That wasn’t true, of course. But it was the closest thing she did to any kind of art. Rachel, herself, preferred to be the decoration.

“Dear Charlotte,” Holly whispered. She held her hand out to me.

I motioned for her not to rise, as her lap was covered with a pink swath of cloth that she’d obviously been working on for days. Rachel hadn’t been joking when she’d said her mother had decided the baby would be a girl.

“You’re so kind to come. She just went back to sleep. She’s exhausted, poor thing.”

“How long was her labor?” I kept my voice low to match Holly’s, and sat down in the chair on the other side of Rachel’s bed in the sparse, blank room. She’d managed to get a private one, which didn’t surprise me, given Jack’s association with the hospital.

“Nearly six hours. But as soon as she woke up the first time, she said she wanted to go home. And that was even before she’d seen the baby!”

I wondered if Holly knew how strange that sounded. From the smile on her face, I didn’t think so.

“Isn’t she adorable? Absolutely the perfect baby. I think she even looks a little like my own baby pictures. That will make Rachel’s grandmother so happy.”

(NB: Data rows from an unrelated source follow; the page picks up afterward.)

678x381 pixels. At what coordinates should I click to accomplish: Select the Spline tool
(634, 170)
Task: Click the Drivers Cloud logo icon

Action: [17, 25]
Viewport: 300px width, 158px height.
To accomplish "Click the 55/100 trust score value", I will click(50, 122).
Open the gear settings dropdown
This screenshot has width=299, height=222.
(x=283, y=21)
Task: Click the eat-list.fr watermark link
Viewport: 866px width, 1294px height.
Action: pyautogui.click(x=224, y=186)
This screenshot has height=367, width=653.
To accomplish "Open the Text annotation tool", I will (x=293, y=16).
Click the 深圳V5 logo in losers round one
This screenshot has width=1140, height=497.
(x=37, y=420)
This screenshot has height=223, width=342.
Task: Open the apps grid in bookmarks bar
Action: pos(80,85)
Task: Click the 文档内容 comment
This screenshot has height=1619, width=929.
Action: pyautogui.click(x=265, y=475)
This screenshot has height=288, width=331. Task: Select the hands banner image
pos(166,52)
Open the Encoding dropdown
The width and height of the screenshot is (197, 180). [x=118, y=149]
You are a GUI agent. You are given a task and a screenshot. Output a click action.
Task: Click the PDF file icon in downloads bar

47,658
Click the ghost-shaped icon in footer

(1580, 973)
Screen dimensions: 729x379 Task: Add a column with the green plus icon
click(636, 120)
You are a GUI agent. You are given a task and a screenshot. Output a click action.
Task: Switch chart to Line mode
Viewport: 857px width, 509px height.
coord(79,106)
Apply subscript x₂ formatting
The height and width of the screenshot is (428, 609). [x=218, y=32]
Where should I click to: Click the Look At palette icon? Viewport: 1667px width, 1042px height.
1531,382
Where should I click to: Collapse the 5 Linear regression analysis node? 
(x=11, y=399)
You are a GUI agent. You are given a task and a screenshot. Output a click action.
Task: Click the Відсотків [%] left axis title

Nodding, I looked at Rachel. Beneath the blankets her stomach was still distended, and her face was strained in sleep, her brow furrowed. I suspected they had given her morphine, although she didn’t look as though it was giving her any peace. I didn’t know when she would wake up again. I was happy that I’d seen the baby; but, sitting with Holly, I didn’t have much to say. She was watching me watch Rachel. Of course, she had to be thinking about Eva. She’d been terribly fond of her, sending her sweets and buying her small presents whenever she and her husband traveled.

How much did she know? Had Rachel told her I’d been drinking that afternoon? She’d been at the funeral, of course, and had seen my hysterics. Everyone had seen.

“It was so lovely of Press to come by first thing, though I thought for sure he would’ve just come with you. He’s so good to Rachel and Jack. Just like a brother.”

Trying not to act surprised—
but was I so surprised?
—I said that he probably had business in Charlottesville and decided to drop by.

“Oh, do you think so?” She sounded as though she might disagree. If women were said to come to resemble their mothers as they aged, Rachel would continue to be stunning until the day she died. If anything, Holly Webb, with her striking brown eyes, full, well-shaped brows, and neat figure, was even more beautiful than her daughter. She arranged a demure blue cashmere cardigan over her thin shoulders.

“She never eats,” Rachel had told me before I met Holly for the first time. “Watch her. She only pretends to, talks all through dinner, then has the housekeeper clear the plates away before anyone notices.” And she’d been exactly right. I’d watched Holly do the same thing at every meal I ate at their house.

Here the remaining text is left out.